Items from a data source
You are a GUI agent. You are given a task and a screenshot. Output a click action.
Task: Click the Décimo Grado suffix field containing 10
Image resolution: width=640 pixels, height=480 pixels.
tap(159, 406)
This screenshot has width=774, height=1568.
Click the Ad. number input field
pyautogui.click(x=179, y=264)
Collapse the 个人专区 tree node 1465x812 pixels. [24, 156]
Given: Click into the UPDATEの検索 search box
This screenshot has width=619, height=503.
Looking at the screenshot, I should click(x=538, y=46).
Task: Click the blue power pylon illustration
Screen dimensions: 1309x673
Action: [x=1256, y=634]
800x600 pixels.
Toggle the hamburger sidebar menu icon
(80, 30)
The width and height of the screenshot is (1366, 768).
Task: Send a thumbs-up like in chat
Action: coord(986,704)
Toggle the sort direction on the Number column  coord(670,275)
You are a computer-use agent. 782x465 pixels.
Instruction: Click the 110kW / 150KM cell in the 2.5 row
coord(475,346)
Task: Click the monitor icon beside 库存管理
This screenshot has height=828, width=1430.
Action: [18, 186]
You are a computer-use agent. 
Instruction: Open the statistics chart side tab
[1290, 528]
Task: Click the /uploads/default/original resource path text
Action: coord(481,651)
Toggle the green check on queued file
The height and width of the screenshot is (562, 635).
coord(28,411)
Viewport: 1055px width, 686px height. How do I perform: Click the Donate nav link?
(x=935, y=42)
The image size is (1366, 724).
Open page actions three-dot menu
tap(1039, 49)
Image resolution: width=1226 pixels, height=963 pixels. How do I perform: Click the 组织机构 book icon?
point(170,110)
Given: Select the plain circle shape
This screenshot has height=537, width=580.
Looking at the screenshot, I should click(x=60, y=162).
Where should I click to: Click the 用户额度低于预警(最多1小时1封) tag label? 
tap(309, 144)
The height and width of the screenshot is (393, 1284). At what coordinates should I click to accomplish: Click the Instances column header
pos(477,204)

## Problem to solve
The output should restate the data exactly, with no line missing.

## Answer to this exercise
You are a GUI agent. You are given a task and a screenshot. Output a click action.
Task: Click the Décimo Grado suffix field containing 10
Image resolution: width=640 pixels, height=480 pixels.
tap(159, 406)
This screenshot has width=774, height=1568.
Click the Ad. number input field
pyautogui.click(x=179, y=264)
Collapse the 个人专区 tree node 1465x812 pixels. [24, 156]
Given: Click into the UPDATEの検索 search box
This screenshot has width=619, height=503.
Looking at the screenshot, I should click(x=538, y=46).
Task: Click the blue power pylon illustration
Screen dimensions: 1309x673
Action: [x=1256, y=634]
800x600 pixels.
Toggle the hamburger sidebar menu icon
(80, 30)
The width and height of the screenshot is (1366, 768).
Task: Send a thumbs-up like in chat
Action: coord(986,704)
Toggle the sort direction on the Number column  coord(670,275)
You are a computer-use agent. 782x465 pixels.
Instruction: Click the 110kW / 150KM cell in the 2.5 row
coord(475,346)
Task: Click the monitor icon beside 库存管理
This screenshot has height=828, width=1430.
Action: [18, 186]
You are a computer-use agent. 
Instruction: Open the statistics chart side tab
[1290, 528]
Task: Click the /uploads/default/original resource path text
Action: coord(481,651)
Toggle the green check on queued file
The height and width of the screenshot is (562, 635).
coord(28,411)
Viewport: 1055px width, 686px height. How do I perform: Click the Donate nav link?
(x=935, y=42)
The image size is (1366, 724).
Open page actions three-dot menu
tap(1039, 49)
Image resolution: width=1226 pixels, height=963 pixels. How do I perform: Click the 组织机构 book icon?
point(170,110)
Given: Select the plain circle shape
This screenshot has height=537, width=580.
Looking at the screenshot, I should click(x=60, y=162).
Where should I click to: Click the 用户额度低于预警(最多1小时1封) tag label? 
tap(309, 144)
The height and width of the screenshot is (393, 1284). At what coordinates should I click to accomplish: Click the Instances column header
pos(477,204)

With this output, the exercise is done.